++++ Text segment

The Synagogue du Quai Kléber (Synagoge am Kleberstaden, also formerly known as Neue Synagoge, "New Synagogue") was the main synagogue of Strasbourg, France before World War II. It was built in the "Neustadt" when the city was part of the German Empire (until 1918) and destroyed by Nazi Germany after it annexed the city in 1940; in the years between, Strasbourg and its Jewish community were French.

==History==

The synagogue was designed by Ludwig Levy (1854–1907) and built from 1895 until 1898 at a final cost of 800,000 Reichsmark. The imposing Romanesque Revival building was inspired by the Imperial Cathedrals of Mainz, Speyer, and Worms, all located in the Rhine region, like Strasbourg.

++++++++
++++ Extracted information

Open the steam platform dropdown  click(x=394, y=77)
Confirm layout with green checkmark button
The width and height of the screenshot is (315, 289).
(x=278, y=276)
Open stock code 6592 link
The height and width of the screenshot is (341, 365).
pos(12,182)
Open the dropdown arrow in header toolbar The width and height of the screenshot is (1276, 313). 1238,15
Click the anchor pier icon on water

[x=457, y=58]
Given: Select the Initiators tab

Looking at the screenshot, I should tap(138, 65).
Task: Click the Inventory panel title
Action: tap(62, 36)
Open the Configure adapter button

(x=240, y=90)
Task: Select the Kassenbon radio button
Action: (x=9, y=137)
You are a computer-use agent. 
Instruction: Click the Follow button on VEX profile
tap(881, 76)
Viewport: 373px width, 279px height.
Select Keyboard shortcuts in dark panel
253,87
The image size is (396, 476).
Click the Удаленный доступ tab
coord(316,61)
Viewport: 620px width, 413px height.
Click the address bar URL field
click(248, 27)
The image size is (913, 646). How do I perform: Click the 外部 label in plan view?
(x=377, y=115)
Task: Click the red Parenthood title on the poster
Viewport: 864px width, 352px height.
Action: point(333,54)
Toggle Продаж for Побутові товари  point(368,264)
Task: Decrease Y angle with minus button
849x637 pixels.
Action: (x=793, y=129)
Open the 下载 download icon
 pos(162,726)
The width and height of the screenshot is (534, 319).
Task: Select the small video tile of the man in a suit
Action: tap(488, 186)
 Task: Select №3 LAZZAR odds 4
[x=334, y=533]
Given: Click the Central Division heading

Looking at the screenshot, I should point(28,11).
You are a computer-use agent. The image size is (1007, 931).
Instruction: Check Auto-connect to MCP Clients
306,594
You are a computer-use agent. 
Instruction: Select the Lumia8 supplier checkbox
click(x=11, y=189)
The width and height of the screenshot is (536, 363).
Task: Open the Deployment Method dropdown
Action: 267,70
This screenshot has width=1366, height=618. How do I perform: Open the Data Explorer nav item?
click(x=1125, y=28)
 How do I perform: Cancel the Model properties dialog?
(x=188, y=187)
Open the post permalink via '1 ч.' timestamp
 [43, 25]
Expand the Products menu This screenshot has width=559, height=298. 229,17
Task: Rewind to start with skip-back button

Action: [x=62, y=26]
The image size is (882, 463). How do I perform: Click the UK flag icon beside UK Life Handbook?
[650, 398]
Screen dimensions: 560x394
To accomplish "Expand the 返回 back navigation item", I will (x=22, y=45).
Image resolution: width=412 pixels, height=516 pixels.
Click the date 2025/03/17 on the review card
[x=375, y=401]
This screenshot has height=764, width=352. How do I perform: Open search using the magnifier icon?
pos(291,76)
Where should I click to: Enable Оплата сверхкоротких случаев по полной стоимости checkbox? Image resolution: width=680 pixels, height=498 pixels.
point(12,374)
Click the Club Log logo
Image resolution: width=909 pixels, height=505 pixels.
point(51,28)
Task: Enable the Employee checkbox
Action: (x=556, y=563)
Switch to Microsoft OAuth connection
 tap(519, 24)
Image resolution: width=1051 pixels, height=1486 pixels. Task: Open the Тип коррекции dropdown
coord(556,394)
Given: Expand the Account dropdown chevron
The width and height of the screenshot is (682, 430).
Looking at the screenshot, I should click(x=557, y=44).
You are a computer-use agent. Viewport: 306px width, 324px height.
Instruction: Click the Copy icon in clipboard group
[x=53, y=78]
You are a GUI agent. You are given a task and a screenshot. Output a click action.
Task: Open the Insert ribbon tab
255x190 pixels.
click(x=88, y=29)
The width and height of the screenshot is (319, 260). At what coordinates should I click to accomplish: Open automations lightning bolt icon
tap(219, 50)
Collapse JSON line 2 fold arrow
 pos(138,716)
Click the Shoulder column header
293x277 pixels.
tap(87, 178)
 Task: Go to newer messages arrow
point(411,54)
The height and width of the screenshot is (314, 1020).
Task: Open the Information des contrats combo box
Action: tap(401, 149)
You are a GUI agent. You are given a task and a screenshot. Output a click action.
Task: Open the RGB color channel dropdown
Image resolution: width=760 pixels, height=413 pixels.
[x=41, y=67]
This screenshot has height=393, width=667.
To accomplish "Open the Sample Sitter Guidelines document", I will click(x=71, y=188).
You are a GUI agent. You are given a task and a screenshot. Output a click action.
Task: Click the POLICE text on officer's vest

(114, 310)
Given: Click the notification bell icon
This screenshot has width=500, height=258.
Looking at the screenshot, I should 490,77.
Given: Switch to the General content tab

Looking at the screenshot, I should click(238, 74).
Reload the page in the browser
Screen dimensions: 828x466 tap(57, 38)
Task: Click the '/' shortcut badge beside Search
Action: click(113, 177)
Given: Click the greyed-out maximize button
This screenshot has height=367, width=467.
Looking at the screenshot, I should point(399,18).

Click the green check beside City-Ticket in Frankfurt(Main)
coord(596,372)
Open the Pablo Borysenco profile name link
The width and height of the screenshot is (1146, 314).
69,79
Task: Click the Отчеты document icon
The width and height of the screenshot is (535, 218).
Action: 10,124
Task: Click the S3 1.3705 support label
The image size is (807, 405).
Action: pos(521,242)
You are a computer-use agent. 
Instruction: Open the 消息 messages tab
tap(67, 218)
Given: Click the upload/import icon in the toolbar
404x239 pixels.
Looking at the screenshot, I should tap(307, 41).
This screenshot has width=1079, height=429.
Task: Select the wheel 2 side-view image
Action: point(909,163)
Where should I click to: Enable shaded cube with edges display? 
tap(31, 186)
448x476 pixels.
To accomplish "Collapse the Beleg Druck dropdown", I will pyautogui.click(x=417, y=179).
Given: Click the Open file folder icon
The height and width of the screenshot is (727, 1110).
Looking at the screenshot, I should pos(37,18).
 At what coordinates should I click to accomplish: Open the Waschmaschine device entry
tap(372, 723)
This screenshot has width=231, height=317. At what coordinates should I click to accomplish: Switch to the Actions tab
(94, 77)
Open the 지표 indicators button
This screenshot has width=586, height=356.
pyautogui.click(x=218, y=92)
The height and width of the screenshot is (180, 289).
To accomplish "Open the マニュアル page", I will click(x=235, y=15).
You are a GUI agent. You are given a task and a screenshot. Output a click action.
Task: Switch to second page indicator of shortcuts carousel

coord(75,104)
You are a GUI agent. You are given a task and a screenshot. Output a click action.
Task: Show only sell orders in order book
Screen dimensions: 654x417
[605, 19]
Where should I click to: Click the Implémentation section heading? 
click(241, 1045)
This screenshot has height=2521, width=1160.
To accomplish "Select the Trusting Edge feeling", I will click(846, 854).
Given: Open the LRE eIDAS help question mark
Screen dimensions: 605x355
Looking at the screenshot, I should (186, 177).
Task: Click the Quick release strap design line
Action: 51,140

++++++++

Problem => From the Strasbourg synagogue text, list the cities whose Imperial Cathedrals inspired the building's design.

Solution => Mainz, Speyer, Worms